Starting point is 00:30:46 I mean, I think that it's interesting because in a lot of ways, I was completely unprepared for national poverty. I came to the times at 25. I was really learning how to do national politics. At the same time, I was learning how to rent a car, right? But in the same way, that age is actually, I think, or ignorance is actually really helpful because I wasn't, like, encumbered by a whole bunch of rules of how I think things had to work
Starting point is 00:31:08 or a whole bunch of norms that, like, I was busy, like, mourning their loss. And so I think in a lot of ways, a lot of the communities that you see really name the fraughtness of the moment early, you know, black folks, young people, like blah, blah, blah, blah, blah. I think that those are really intuitive to me. And I think it comes from having that kind of early democracy knowledge. You know, like, it's not as if the story of America that was ever told to me was like of this like 1776 democracy. You know, like, it's just not, this is not how I ever understood the thing, right? I always understood it as very recently a commitment to multinational democracy.
Starting point is 00:31:51 And that commitment came through people's death, came through blood, came through like rigid, like organizing and sacrifices. And that it came with a blowback too. And so for me, those things had always been kind of truthful about our political system, is that the inclusion of new voices almost necessitate or seem to necessitate a blowback from others. And so I guess for me, those were all kind of baked in. And so I didn't spend a lot of time like with my jaw on the floor even though you know, even though you're up close
Starting point is 00:32:30 to seeing really wild stuff. I, but I remember a moment specifically. I remember when Charlottesville happened. I was at the Globe and I was at, I was in the Globe's DC Bureau. So I was doing like, you know, very much DC stuff. You're like, in the West Wing,
Starting point is 00:32:45 pool report, like, the press briefing with the secretary, all that. But I remember when, Charlottesville happened feeling like, oh, I'm in the wrong place. Like, I don't want to be in the briefing room. Like, I want to be out there because that's where this is going down. Like, where however we wrestle with what 2016, how 2016 upended politics, it will, that answer will not come from D.C. That answer is going to come elsewhere, right? It comes and it impacts that place later.
Starting point is 00:33:21 And I remember feeling really clearly, oh, I want to be out there. And so when they came to the times, I wasn't just excited about the role because you're going from one place to a bigger newspaper.
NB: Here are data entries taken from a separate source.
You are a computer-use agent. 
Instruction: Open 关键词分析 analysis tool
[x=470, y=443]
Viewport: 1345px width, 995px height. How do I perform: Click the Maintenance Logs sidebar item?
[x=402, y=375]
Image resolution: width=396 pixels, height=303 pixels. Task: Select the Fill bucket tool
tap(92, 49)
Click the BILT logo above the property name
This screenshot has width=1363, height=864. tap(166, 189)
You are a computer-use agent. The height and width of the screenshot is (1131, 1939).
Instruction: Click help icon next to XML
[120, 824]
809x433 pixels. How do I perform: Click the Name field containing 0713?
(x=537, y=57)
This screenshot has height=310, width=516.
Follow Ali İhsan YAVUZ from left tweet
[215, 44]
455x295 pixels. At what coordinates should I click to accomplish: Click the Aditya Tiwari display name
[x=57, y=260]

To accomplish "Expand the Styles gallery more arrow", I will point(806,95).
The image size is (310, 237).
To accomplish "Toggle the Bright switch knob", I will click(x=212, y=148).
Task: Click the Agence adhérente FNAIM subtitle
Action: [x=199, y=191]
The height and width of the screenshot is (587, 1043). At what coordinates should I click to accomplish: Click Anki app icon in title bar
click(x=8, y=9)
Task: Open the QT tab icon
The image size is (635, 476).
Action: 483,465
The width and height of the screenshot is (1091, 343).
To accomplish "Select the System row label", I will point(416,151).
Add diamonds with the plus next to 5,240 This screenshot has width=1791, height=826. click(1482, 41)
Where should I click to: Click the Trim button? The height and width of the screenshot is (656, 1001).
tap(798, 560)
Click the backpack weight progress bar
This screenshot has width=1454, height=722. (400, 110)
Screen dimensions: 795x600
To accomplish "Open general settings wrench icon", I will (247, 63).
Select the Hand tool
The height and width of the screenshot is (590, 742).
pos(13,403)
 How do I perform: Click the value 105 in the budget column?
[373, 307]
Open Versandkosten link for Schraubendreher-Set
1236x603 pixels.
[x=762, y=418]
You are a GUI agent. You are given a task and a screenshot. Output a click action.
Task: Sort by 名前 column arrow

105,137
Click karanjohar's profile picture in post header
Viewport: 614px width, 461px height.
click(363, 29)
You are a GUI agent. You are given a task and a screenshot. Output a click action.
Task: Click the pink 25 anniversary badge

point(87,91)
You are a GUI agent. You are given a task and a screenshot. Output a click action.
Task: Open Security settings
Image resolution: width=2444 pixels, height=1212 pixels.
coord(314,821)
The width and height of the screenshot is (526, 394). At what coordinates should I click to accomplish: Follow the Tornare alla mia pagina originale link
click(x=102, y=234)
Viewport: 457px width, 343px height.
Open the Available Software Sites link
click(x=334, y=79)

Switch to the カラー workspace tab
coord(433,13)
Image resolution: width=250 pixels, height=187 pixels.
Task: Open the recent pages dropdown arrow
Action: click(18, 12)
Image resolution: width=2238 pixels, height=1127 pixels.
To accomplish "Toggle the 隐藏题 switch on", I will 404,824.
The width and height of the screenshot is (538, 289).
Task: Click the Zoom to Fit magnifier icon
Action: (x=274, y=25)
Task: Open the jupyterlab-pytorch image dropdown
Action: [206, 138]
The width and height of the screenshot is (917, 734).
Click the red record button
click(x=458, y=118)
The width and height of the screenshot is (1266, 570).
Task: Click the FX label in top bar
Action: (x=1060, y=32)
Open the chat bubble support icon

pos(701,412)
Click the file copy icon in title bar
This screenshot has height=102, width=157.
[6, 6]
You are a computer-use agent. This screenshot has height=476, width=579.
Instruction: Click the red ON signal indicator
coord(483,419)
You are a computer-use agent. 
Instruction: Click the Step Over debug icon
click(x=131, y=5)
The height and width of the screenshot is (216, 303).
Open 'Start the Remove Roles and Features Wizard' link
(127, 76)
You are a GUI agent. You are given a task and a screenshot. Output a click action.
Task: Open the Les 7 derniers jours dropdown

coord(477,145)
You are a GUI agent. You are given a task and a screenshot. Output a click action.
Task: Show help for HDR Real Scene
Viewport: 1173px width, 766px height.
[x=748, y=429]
I was really excited because it got me back to elections. And elections is about everybody.
Starting point is 00:33:39 Elections is about people who don't care about politics, who don't vote, who whatever. And those are the people who I really wanted to live with and live with how they were interacting with this moment. You know, there's a lot of great people who do that good top-down kind of DC reporting. And I read it, you know, but it's not me. I got to ask you about one thing that
Starting point is 00:33:59 was mentioned in your Times hiring announcement. When you were at the Globe, you were once offered a $5,000 bribe. Yeah. What happened there? Yeah, I did this story. This is when I was a general assignment reporter was I was like fresh from school and they would just send you to like an arraignment, like, every day. And, like, I was going to this one arraignment, and it was this guy who was getting, um, who was getting charged with defrauding these old, these older people. And as I'm there, like, like, waiting to write about the charging documents for this arraignment to happen. The guy's dad comes up to me and offers me, asked to see me in the hallway. And I was like, you know, parent quotes is like a good thing for the story. So, like, I go, I, I go, I,
Starting point is 00:34:45 to the hallway. And then the hallway, he offers me $5,000 to, like, leave and not write the story. And of course, like, you know, being, like, I go back, I tell my editor, we then go look up all these people's records, and we end up doing a two-part series on this family, who ends up
Starting point is 00:35:01 being, like, a very scammy family in Boston. And it kicks off this, like, really like, a great kind of investigative thing we did. But it was all because this guy offered me money. Like, I'd probably would have just written the arraignment and gone home if the most alarming thing ever didn't happen,
Starting point is 00:35:20 which is like he was trying to pay me to leave. So it turned into a series and a much bigger story. And so now you have like an attorney general investigation about this nonprofit. Like that probably would have happened if you would have just chilled out at this array. As a sports guy and I believe a soccer fan in particular, I got to ask you, and a would be sports writer we learned today. I got to ask you, what did you make at the time's decision to close their sports section? Yeah, I mean, it's sad in a reader perspective for sure.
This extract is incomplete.